■ 原文
━━━━━━━━━━

ML5 - Clustering

目录

0 前言
1 K-means
2 Hierarchical Clustering
3 Gaussian Mixture Model

0 前言

Clustering是一种unsupervised learning，也就是对没有标签的数据集进行集群。

1 K-means

原理

Step 1:
– 随机选取k个质心centroids(仅在第一次迭代中)，所有离每个质心点最近的点都被分配到特定的聚类中。（质心是所有点的算术平均值或平均位置）
Step 2:
– 使用该聚类中所有点坐标的平均值重新计算新的质心点。
– 然后重复第一步(分配最近的点)，直到聚类收敛。

局限

集群的数量必须事先选定
k-means局限于线性集群边界
k-means对于大量的样本可能是缓慢的
可能无法获得全局最优解
label clusters是一个难点

Python code

# Load libraries
from sklearn import datasets
from sklearn.preprocessing import StandardScaler
from sklearn.cluster import KMeans

# Load data
iris = datasets.load_iris()
features = iris.data

# Standardize features
scaler = StandardScaler()
features_std = scaler.fit_transform(features)

# Create k-mean object
cluster = KMeans(n_clusters=3, random_state=0, n_jobs=-1)

# Train model
model = cluster.fit(features_std)

━━━━━━━━━━

■ 练习题目
1 – 请原样输出原文中从“features_std = scaler.fit_transform(features)”到“model = cluster.fit(features_std)”的部分。
2 – 判断以下各项是否与原文相符，每项回答“是”或“否”，并原样引用原文中起决定作用的字句：(a) 聚类针对的是有标签的数据集；(b) 使用 K-means 时，集群的数量必须事先选定；(c) 代码中创建 KMeans 对象时，n_clusters 设为 5。
下面的数据集条目与此处的练习无关。

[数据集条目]

━━━━━━━━━━

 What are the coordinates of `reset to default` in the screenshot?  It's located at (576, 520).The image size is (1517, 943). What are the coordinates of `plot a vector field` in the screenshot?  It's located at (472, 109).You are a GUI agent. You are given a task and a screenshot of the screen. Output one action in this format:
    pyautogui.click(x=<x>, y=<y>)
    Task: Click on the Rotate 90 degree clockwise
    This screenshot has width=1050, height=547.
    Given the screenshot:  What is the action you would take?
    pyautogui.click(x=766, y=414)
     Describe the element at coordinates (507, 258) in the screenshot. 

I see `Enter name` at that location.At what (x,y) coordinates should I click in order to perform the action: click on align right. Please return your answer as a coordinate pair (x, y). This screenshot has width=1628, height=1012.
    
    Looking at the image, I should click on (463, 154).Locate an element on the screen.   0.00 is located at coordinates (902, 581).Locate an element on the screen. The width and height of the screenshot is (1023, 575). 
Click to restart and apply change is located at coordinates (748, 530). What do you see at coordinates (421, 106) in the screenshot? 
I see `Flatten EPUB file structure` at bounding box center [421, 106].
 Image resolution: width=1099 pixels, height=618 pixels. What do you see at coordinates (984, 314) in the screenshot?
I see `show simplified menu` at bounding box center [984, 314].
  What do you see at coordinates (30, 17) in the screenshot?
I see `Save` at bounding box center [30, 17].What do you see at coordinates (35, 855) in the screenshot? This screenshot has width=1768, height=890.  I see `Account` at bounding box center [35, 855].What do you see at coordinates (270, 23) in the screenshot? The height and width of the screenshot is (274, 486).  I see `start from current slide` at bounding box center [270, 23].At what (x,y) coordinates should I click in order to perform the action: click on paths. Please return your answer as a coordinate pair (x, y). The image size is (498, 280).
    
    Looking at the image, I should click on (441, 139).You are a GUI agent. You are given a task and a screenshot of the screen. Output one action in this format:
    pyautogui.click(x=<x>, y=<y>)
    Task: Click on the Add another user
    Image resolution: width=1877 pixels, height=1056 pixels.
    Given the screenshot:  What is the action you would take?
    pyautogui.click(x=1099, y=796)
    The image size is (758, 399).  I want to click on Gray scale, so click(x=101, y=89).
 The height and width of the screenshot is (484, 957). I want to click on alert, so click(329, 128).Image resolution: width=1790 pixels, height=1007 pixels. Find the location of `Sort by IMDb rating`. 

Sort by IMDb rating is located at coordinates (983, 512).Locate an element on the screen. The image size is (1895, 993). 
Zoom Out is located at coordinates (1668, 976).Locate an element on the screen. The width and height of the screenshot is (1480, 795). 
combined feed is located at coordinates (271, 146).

━━━━━━━━━━

■ 参考答案
1 –
features_std = scaler.fit_transform(features)

# Create k-mean object
cluster = KMeans(n_clusters=3, random_state=0, n_jobs=-1)

# Train model
model = cluster.fit(features_std)

2 –
(a) 否。“也就是对没有标签的数据集进行集群”
(b) 是。“集群的数量必须事先选定”
(c) 否。“n_clusters=3”